On the other hand, for all non-trivial image processing research, it is important to know the fundamentals. This means (1) knowing the algorithms beyond the "hand-waving" level, (2) have a rough idea of how it is coded at the low level, even if you don't code it yourself, (3) have a mathematical grasp of how the parameters affect the algorithm (not just a change-and-see intuition, although that is important too), (4) know how/when to substitute for similar steps within an algorithm, or between algorithms that serve a similar purpose. If you need help on this respect, you might have to share some of the source code and/or test data to enable others to look into the issues. This may influence some initial project decisions.

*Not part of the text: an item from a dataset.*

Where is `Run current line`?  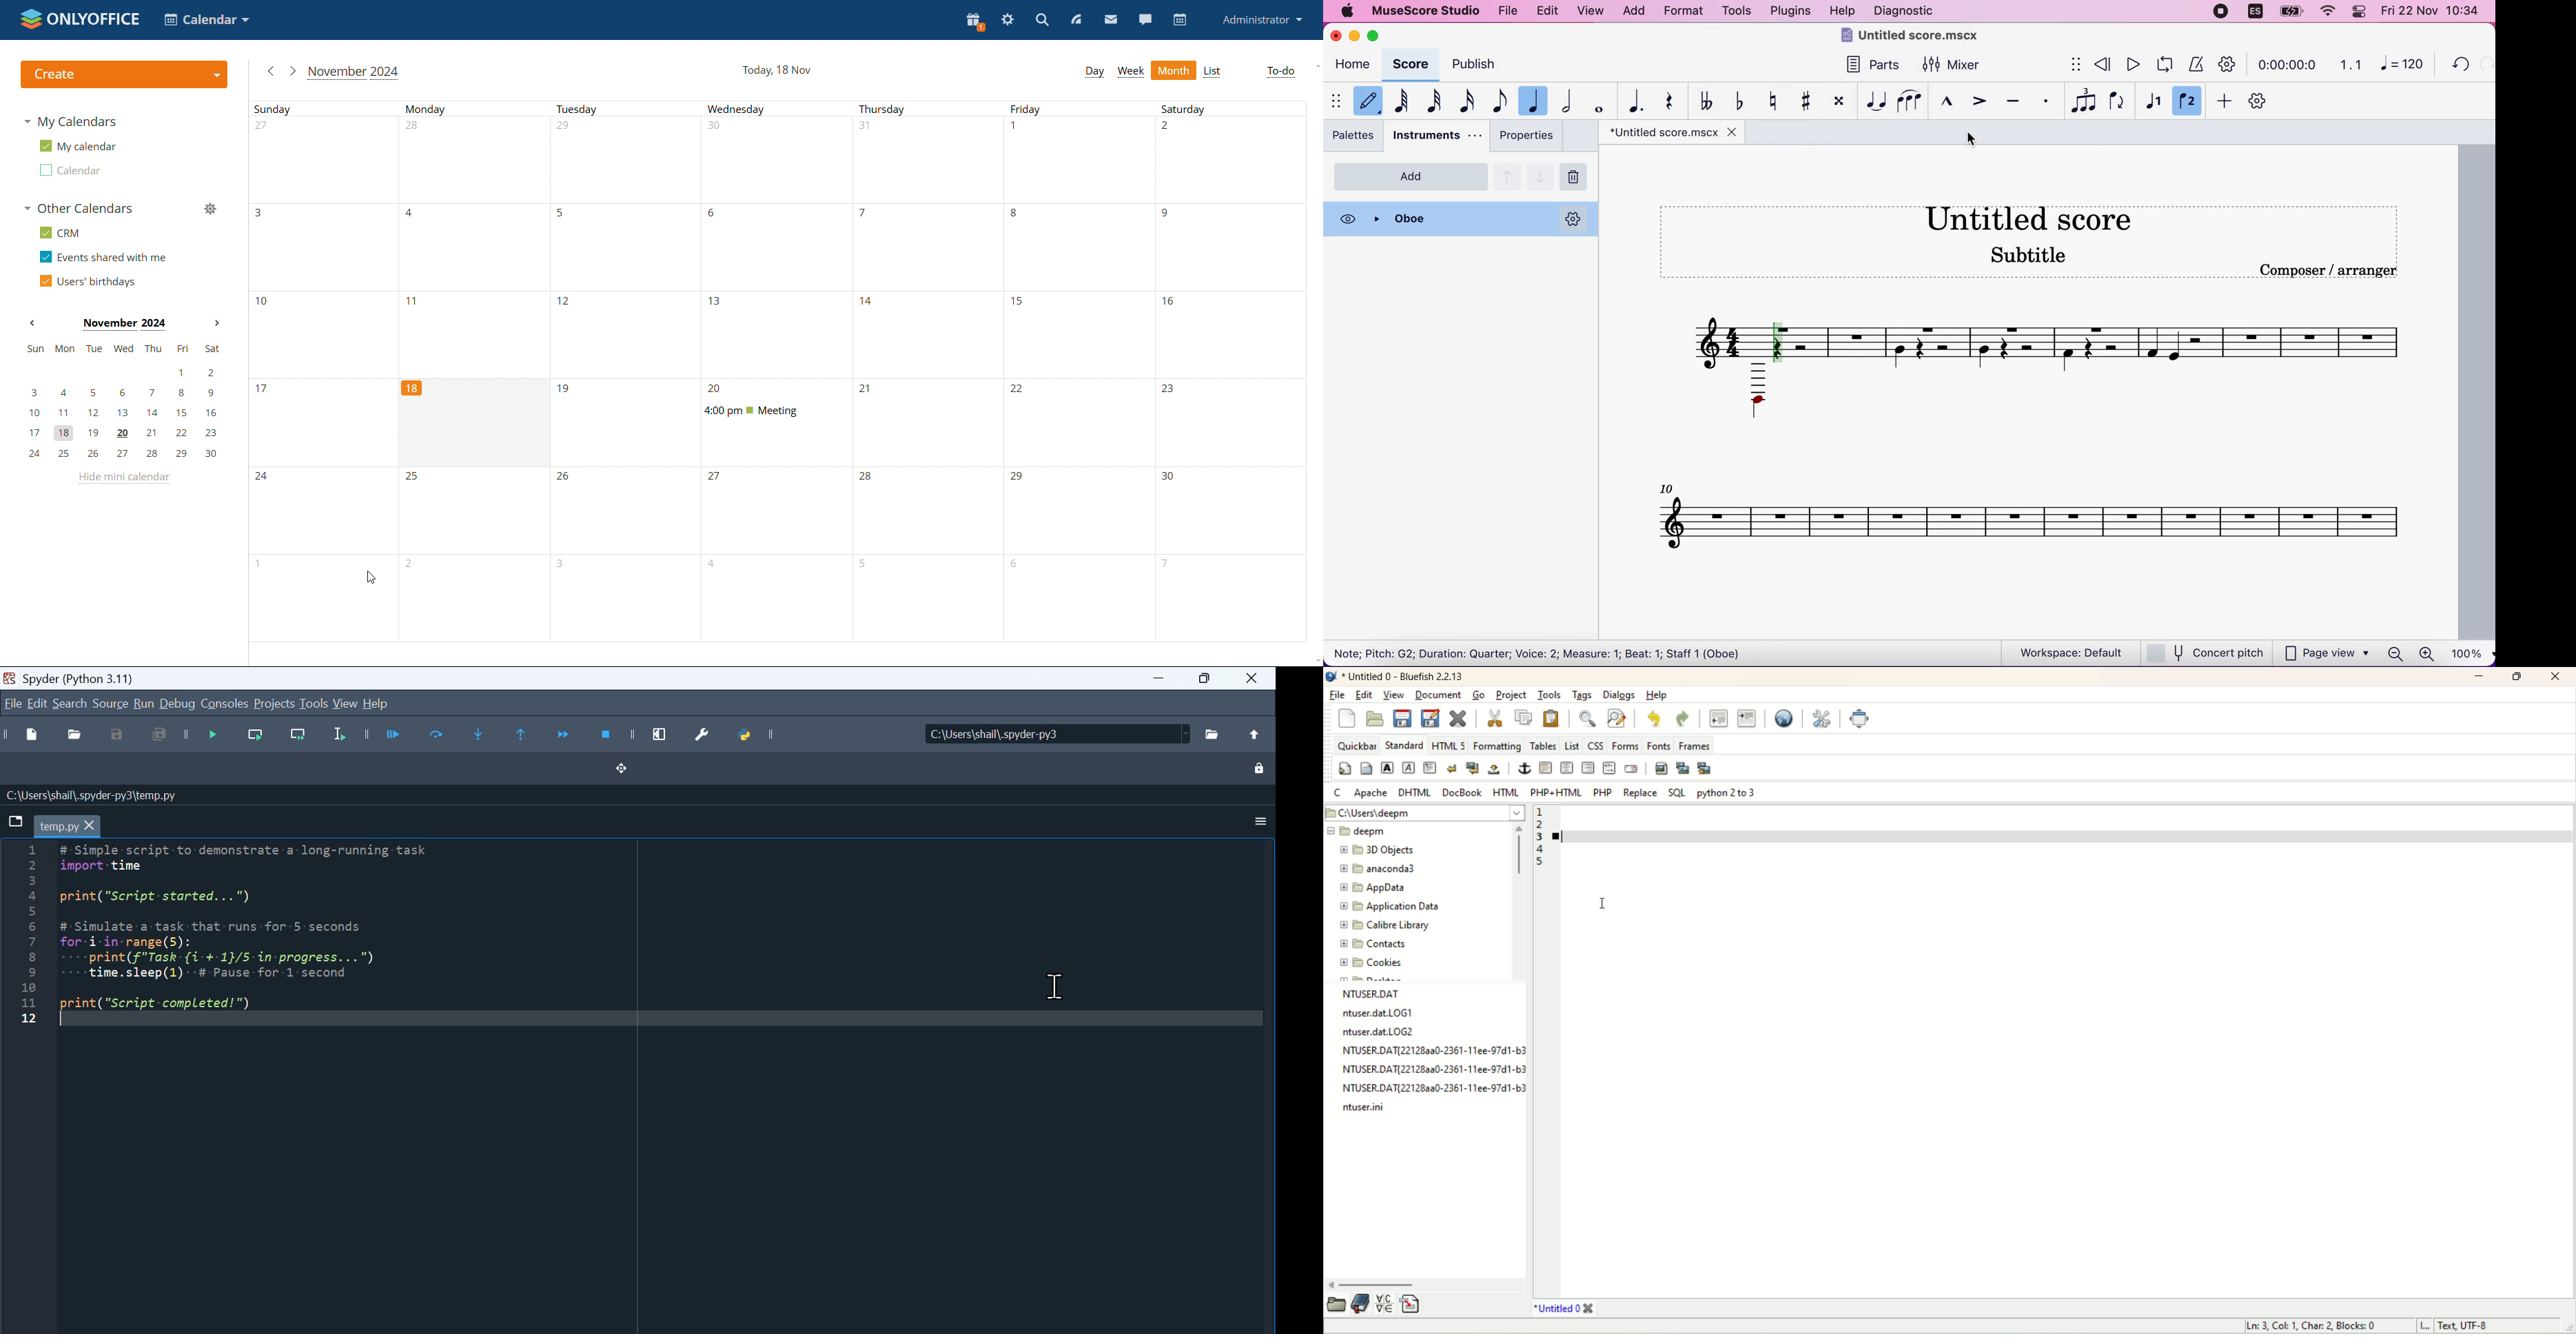 Run current line is located at coordinates (256, 735).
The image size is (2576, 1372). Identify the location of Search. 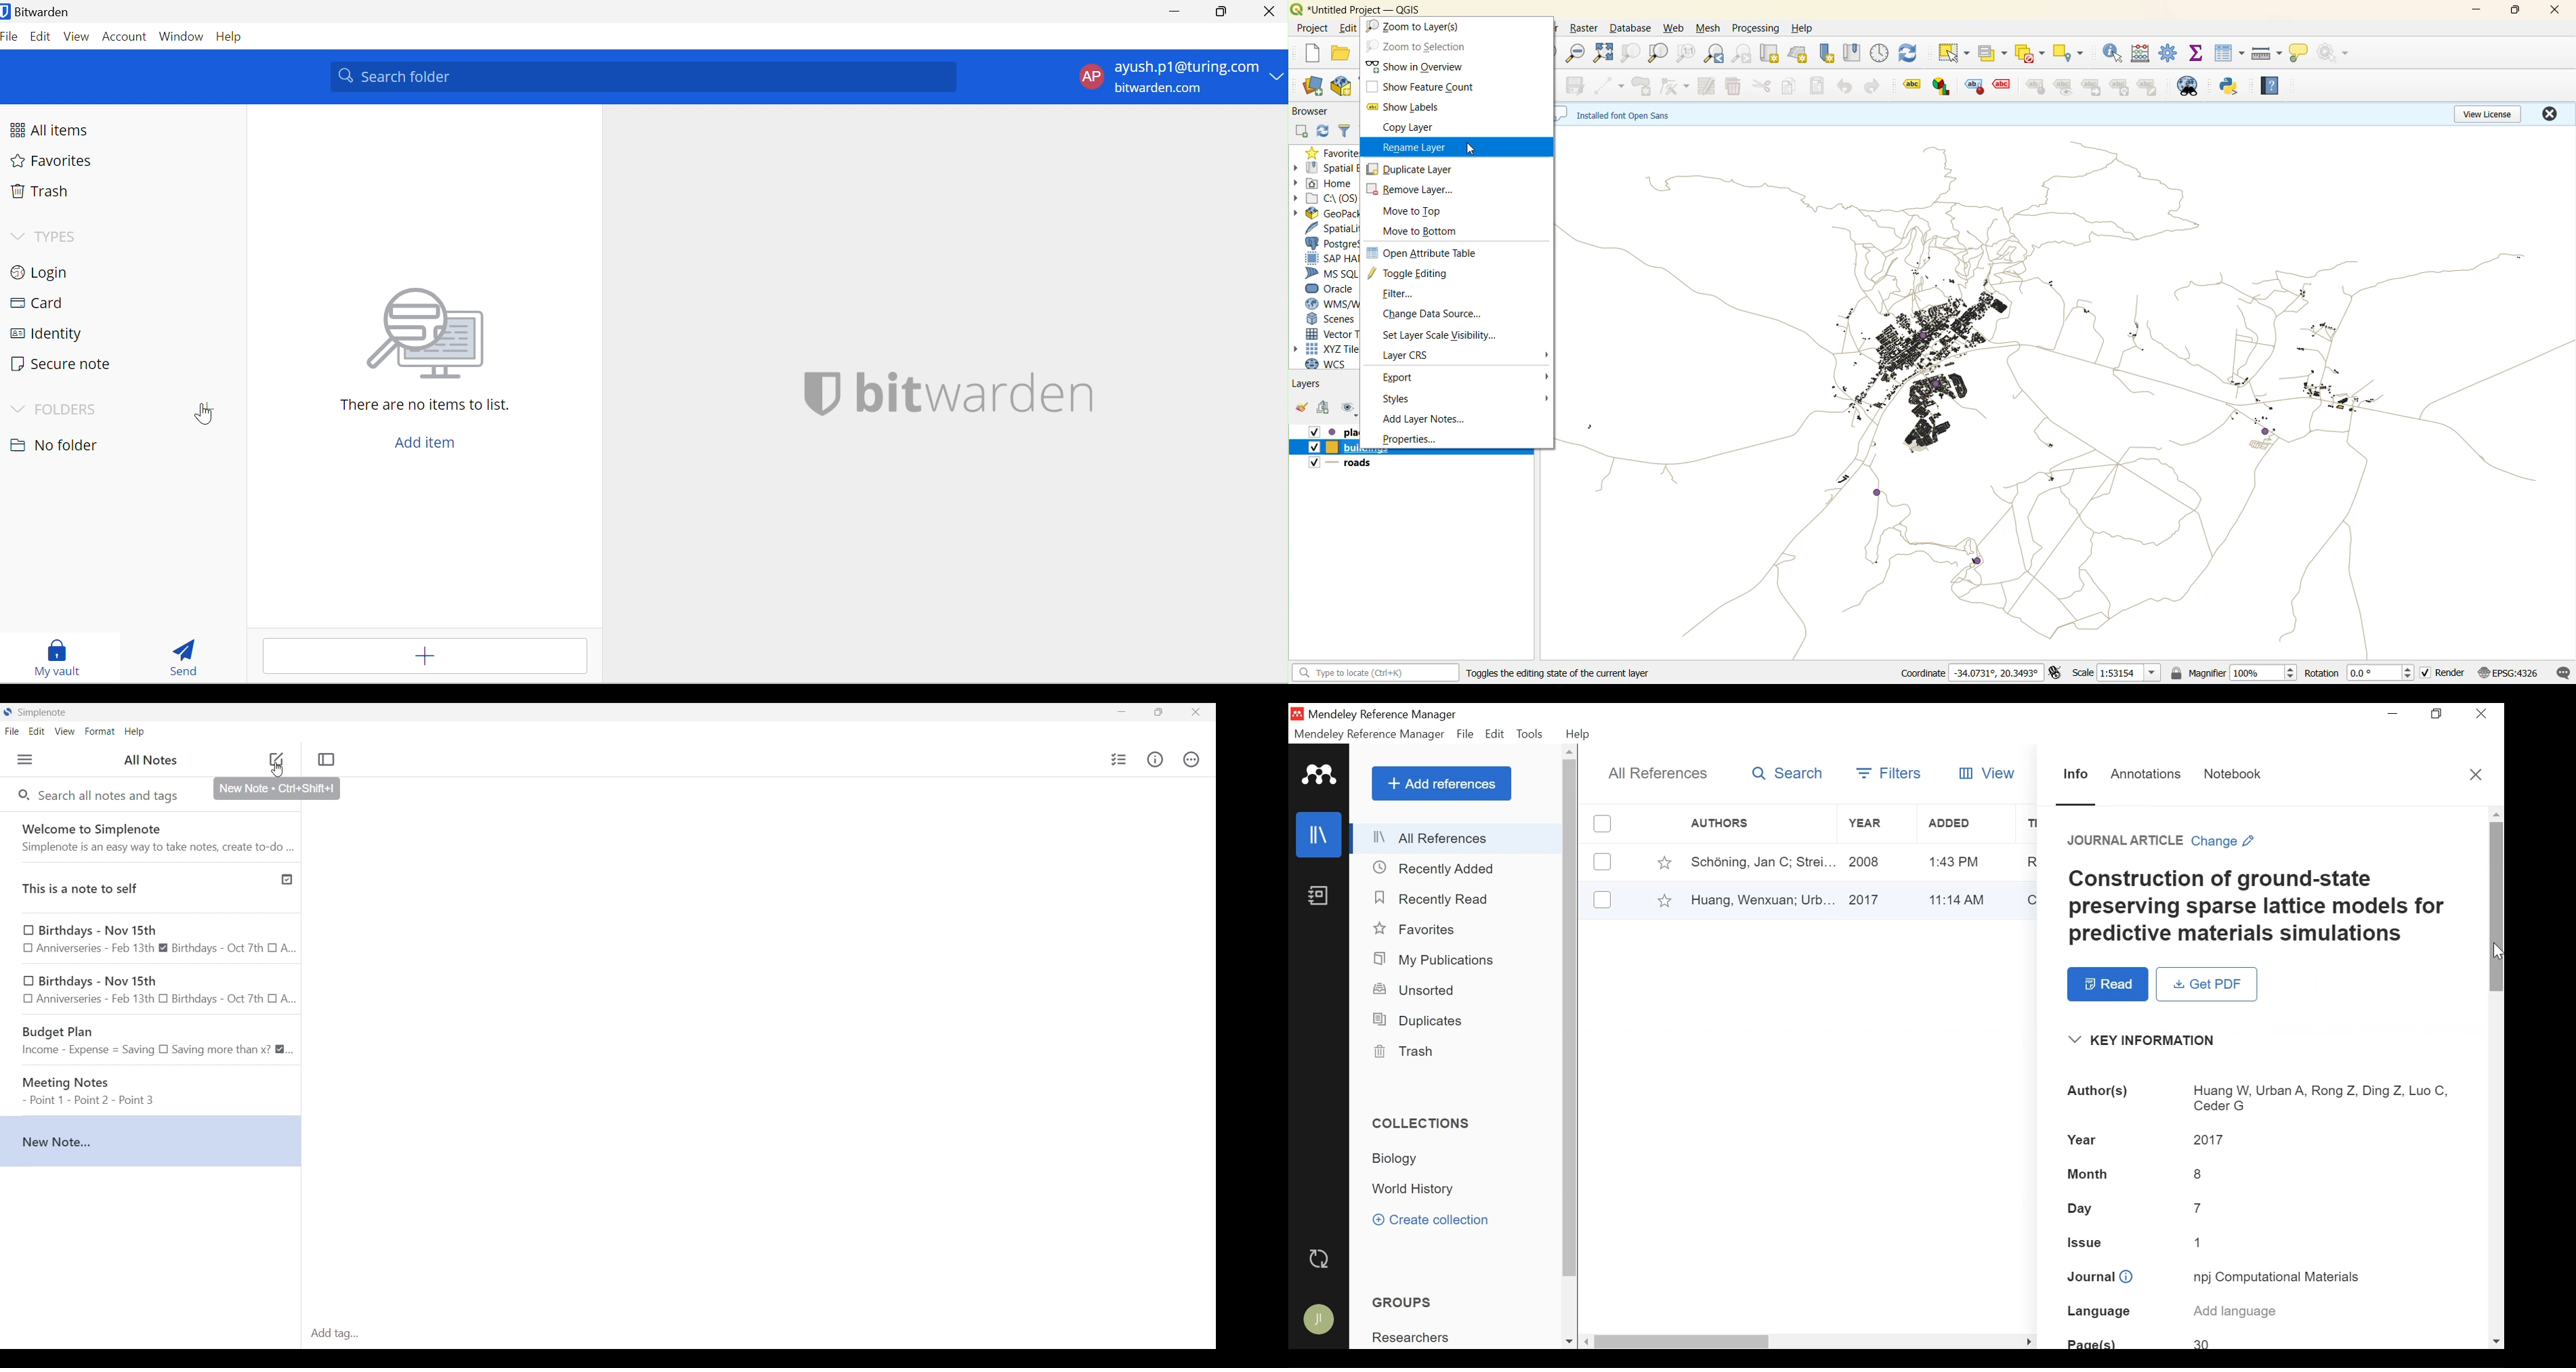
(1788, 773).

Finally, I am not making the claim that OpenCV represents the state-of-the-art. I claim that OpenCV represents the "mainstream choice of image processing and computer vision applications", but for certain parts of OpenCV API, especially ones that had existing for a long time, such as Canny, HoughLines and HoughCircles, that have been advances elsewhere which have never been integrated into OpenCV because of backward-compatibility or performance concerns. You may find it necessary to reimplement these basic functionalities if you need a higher precision than what OpenCV currently offers. For this reason, it is useful to have a second image processing toolbox which you can estimate the potential gain from a custom implementation. MATLAB/Octave/SciPy will allow you to prototype your own.